(Dataset entries)
=-=-=
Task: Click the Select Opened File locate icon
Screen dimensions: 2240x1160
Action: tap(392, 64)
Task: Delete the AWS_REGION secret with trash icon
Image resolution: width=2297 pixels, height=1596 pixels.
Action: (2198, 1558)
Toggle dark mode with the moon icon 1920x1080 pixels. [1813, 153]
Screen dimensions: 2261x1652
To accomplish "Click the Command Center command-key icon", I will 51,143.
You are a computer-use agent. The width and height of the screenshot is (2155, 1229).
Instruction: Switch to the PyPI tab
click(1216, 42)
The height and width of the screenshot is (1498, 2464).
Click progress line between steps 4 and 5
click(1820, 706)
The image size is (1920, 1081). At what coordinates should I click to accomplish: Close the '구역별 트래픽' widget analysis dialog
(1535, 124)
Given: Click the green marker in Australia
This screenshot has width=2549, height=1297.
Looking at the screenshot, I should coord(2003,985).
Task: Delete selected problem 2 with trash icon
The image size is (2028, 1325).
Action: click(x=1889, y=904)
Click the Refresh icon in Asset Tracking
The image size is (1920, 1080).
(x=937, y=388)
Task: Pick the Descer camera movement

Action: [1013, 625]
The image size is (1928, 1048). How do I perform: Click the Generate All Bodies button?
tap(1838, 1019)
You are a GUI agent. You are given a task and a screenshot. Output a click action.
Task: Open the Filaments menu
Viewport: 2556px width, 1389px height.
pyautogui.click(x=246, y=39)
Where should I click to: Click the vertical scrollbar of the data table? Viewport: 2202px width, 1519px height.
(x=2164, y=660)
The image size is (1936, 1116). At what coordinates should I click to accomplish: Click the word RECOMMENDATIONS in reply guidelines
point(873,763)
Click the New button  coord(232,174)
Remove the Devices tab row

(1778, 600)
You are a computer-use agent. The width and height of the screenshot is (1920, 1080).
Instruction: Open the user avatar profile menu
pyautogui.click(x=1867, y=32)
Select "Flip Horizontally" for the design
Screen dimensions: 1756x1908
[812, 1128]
=-=-=
Please find the lines in the data that contain the word "Delete" and copy them.

§ **Completed task**
Task: Delete the AWS_REGION secret with trash icon
Task: Delete selected problem 2 with trash icon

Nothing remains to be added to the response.